XGBoost (extreme gradient boosting) is a form of Gradient-Tree-Boosting which is computationally efficient through its novel tree learning algorithm for handling sparse data, the use of parallel and distributed computing, cache optimization, and the way it handles weights among other reasons. XGBoost has been used extensively in ML-competitions and research, as it tends to be computationally efficient while leveraging the benefits of gradient boosting and Random Forest.

Hyperparameter Tuning

Each algorithm has its own specific set of parameters. To ensure optimal predictions by the applied ML methods, the parameters were tuned using a fixed or a random grid search. By leveraging time-series split and validation various or all combinations of the parameters were tested and the best among them, the ones minimizing the root mean squared error, were used for the prediction of the test subsample of the initial dataset. Ideally, all possible combinations of parameters should be tested in a “brute-force” procedure, but this becomes quickly computationally intense, so the range of the hyperparameters had to be limited. These tuned parameters were finally used for specifying the base learners in the stacked generalization model

Evaluation

Loss Function

I have chosen RMSE and not MSE, as I don't want to punish if we are too far off. Our losses from not hedging correctly are only exponential if we use options. Else if we just export or import energy we want to have approximately accurate predictions.

**Dataset extract:**
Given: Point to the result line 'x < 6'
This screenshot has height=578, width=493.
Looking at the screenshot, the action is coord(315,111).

**Problem statement:** Please extend the passage on XGBoost, hyperparameter tuning and evaluation, starting right after its final sentence.

**Expected answer:**
Results (RMSE, adj. R2)

Here I show the aggregated table summarizing the main loss function: RMSE and the explained variance using Adjusted R2. I use Adjusted R2 instead of R2 as we incorporate more predictors in every further alternation of the dataset. My main conclusions are:

Plots for XGBoost with Dataset D

Scatterplot

Feature Importance

Learning Curve

Predicted vs. Average

Next Steps

I have shown significant outperformance by the machine learning model XGB and feature engineering of the dataset. As next steps I would look at the following:

  1. Test other prediction algorithms (e.g. Prophet by Facebook)
  2. Enrich the dataset with better forecasts (e.g. hourly and more granurlarly for each location)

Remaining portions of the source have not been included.